In early 2017, villagers reported the land confiscation case to the KNU’s village tract leaders. However, they could not solve the issue. Therefore, they suggested to the villagers to write a complaint letter to the KNU township office. As a follow-up, the villagers whose lands were confiscated wrote, signed and submitted a complaint letter to the KNU township office.  The authorities responded by saying that the villagers could work on their land as per usual. However, they could not help villagers to process the case further. They also stated that the lands are in an area demarcated as a reserved forest by the KNU. Therefore, the KNU could not provide a land title for the local villagers.

On June 4th 2017, the BGF soldiers came to the area and cleared the land to carry out a palm oil plantation project. They planted the BGF’s flag on the land, measured and confiscated it. The villagers did not dare to say anything to the BGF soldiers as they were afraid of them.


[1] KHRG trains community members in southeast Burma/Myanmar to document individual human rights abuses using a standardised reporting format; conduct interviews with other villagers; and write general updates on the situation in areas with which they are familiar.  When writing situation updates, community members are encouraged to summarise recent events, raise issues that they consider to be important, and present their opinions or perspective on abuse and other local dynamics in their area.
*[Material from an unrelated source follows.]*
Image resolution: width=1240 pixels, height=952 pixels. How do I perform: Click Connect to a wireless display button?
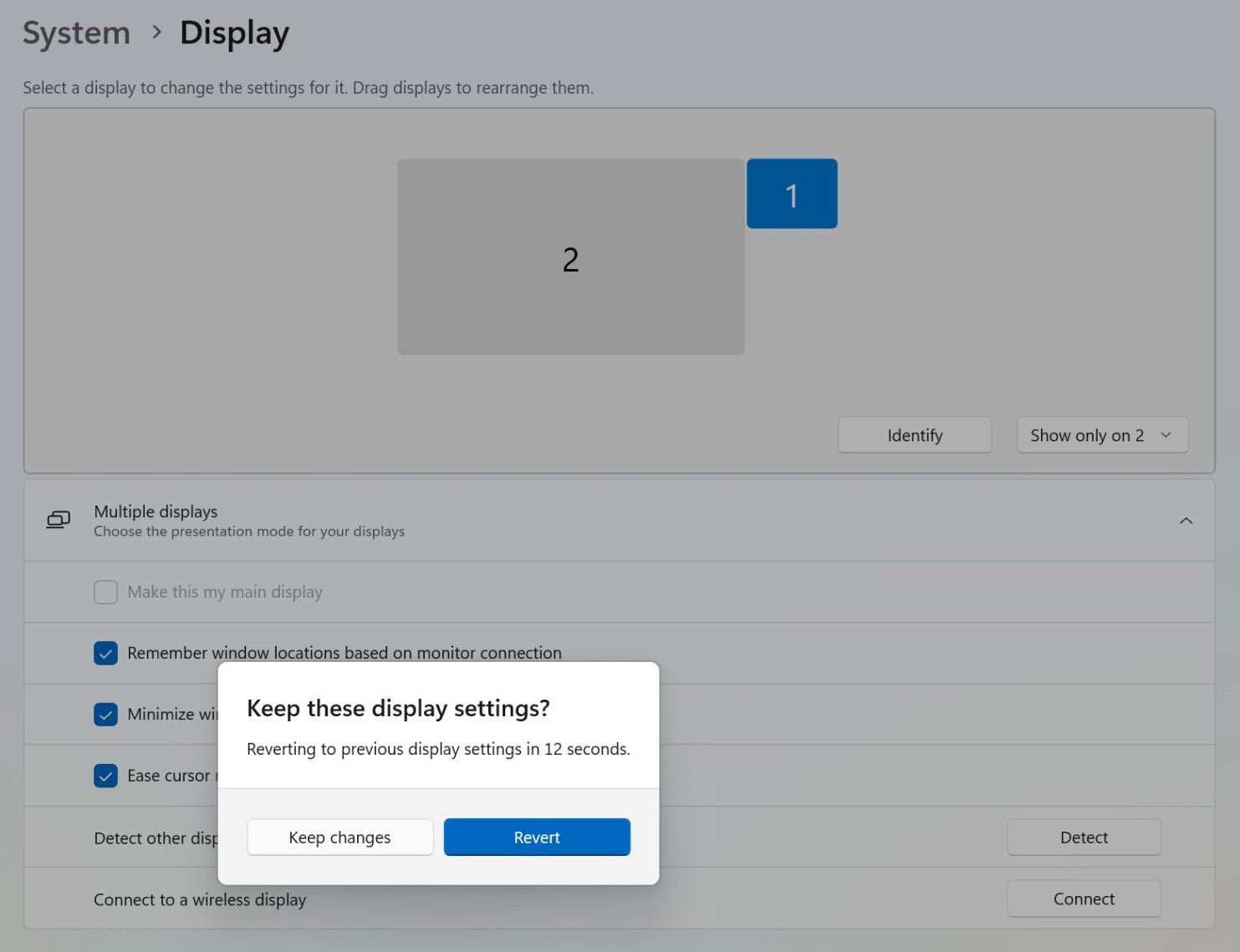(1084, 899)
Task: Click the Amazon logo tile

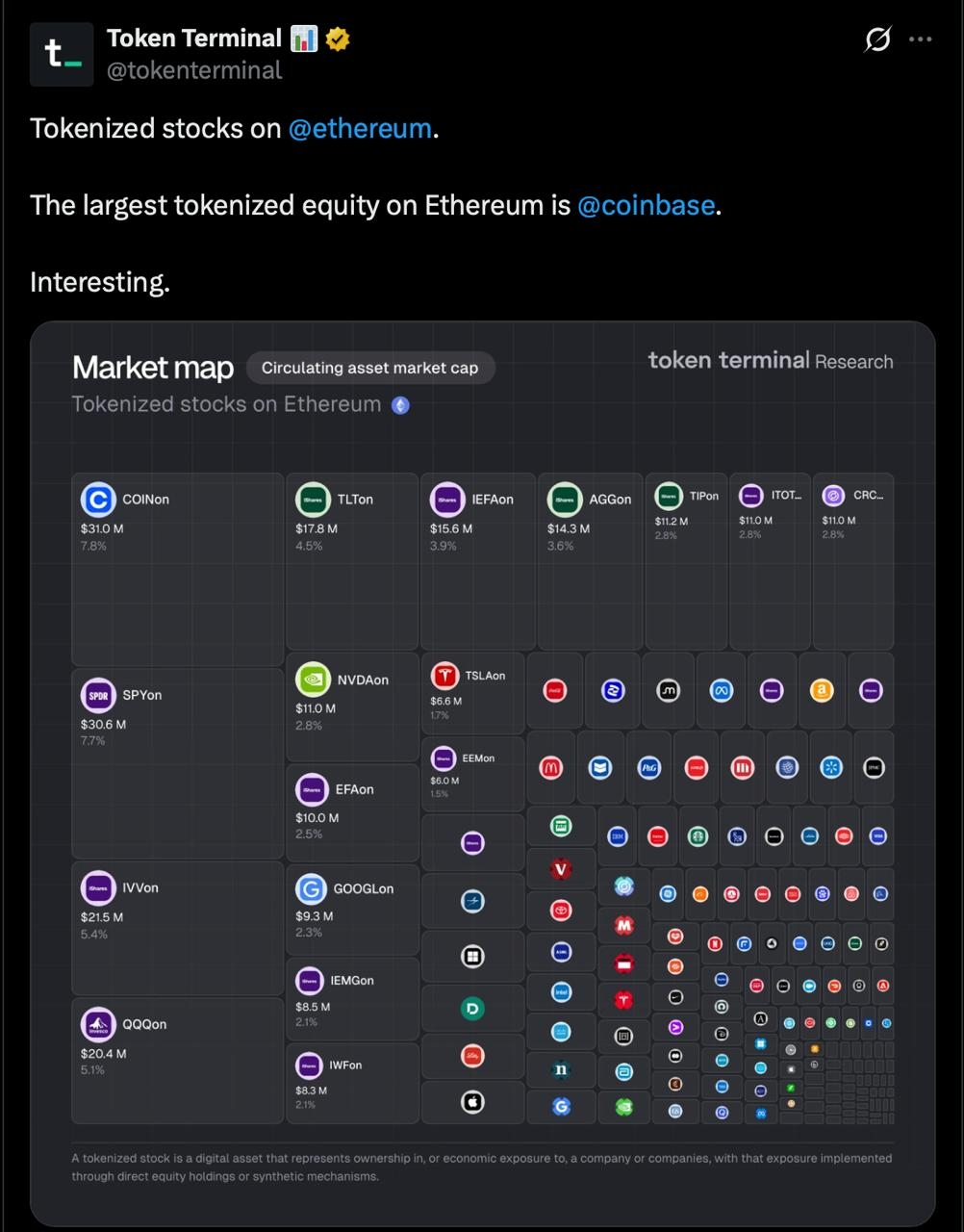Action: (x=822, y=690)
[2] In order to increase the transparency of KHRG methodology and more directly communicate the experiences and perspectives of villagers in southeastern Burma/Myanmar, KHRG aims to make all field information received available on the KHRG website once it has been processed and translated, subject only to security considerations. For additional reports categorised by Type, Issue, Location and Year, please see the Related Readings component following each report on KHRG’s website.